## start Listed entries

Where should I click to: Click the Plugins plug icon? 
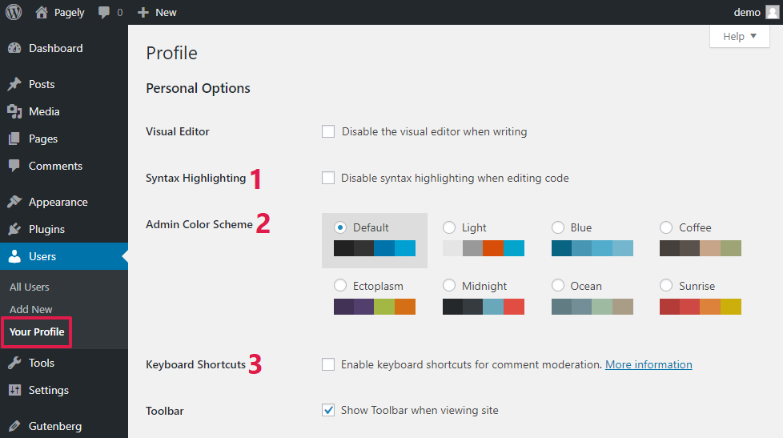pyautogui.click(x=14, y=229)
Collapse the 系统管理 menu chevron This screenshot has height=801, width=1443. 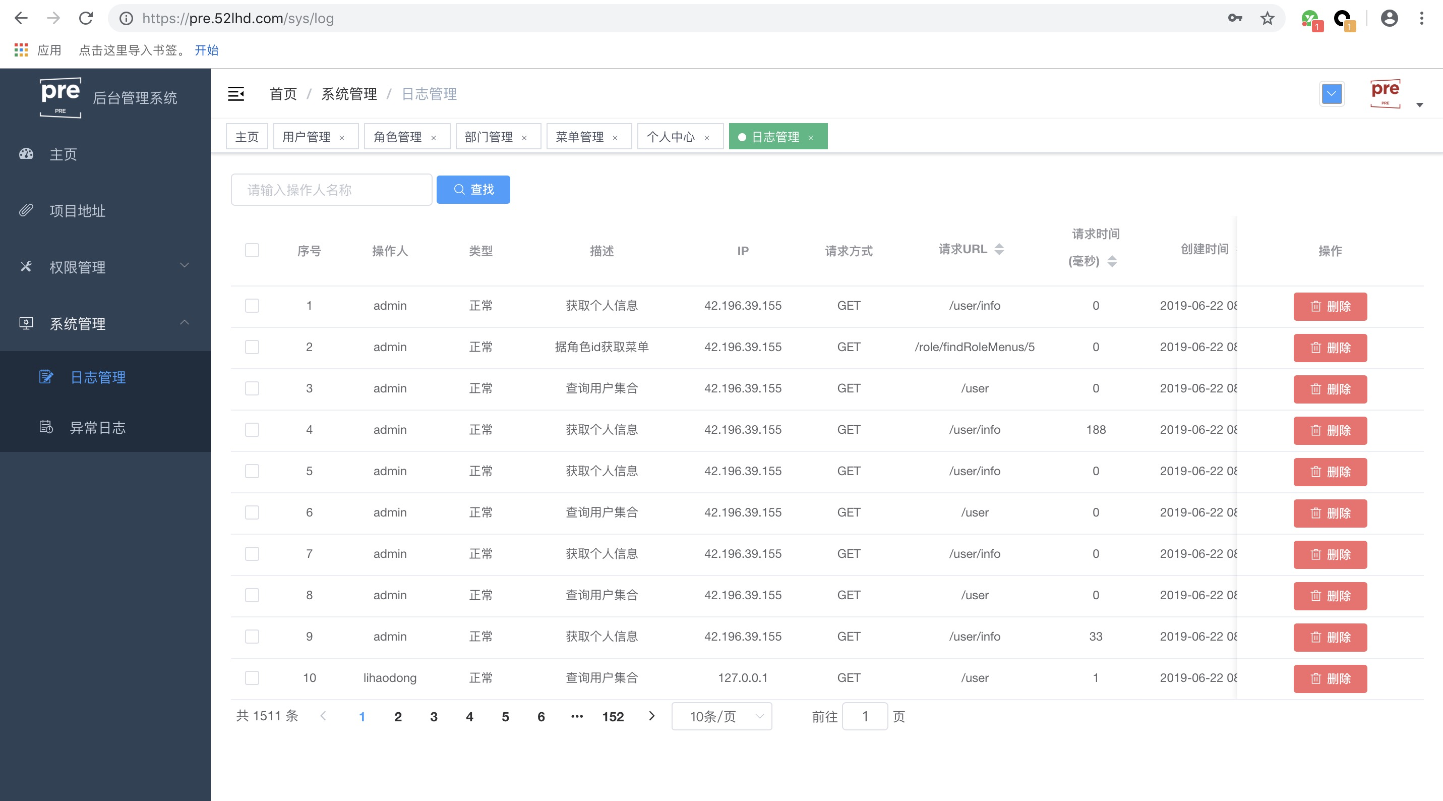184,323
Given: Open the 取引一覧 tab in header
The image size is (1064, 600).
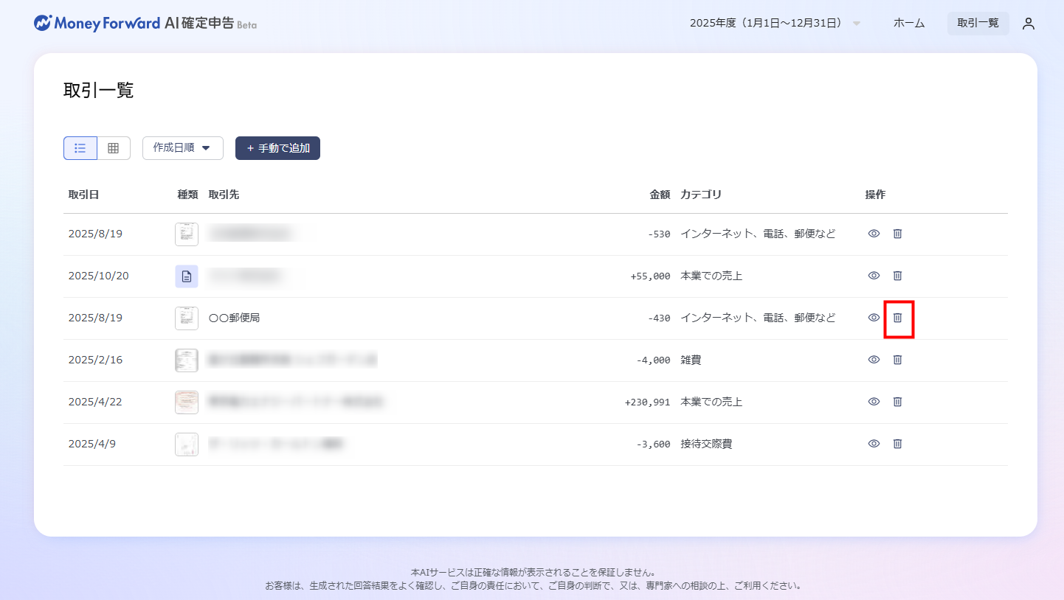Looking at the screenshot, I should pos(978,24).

## end Listed entries

Aim » Reproduce the lines word for word, beginning with the line that contains "Given: Open the 取引一覧 tab in header" and continuing through the last line. Omit the pictures from your answer.

Task result »
Given: Open the 取引一覧 tab in header
The image size is (1064, 600).
Looking at the screenshot, I should pos(978,24).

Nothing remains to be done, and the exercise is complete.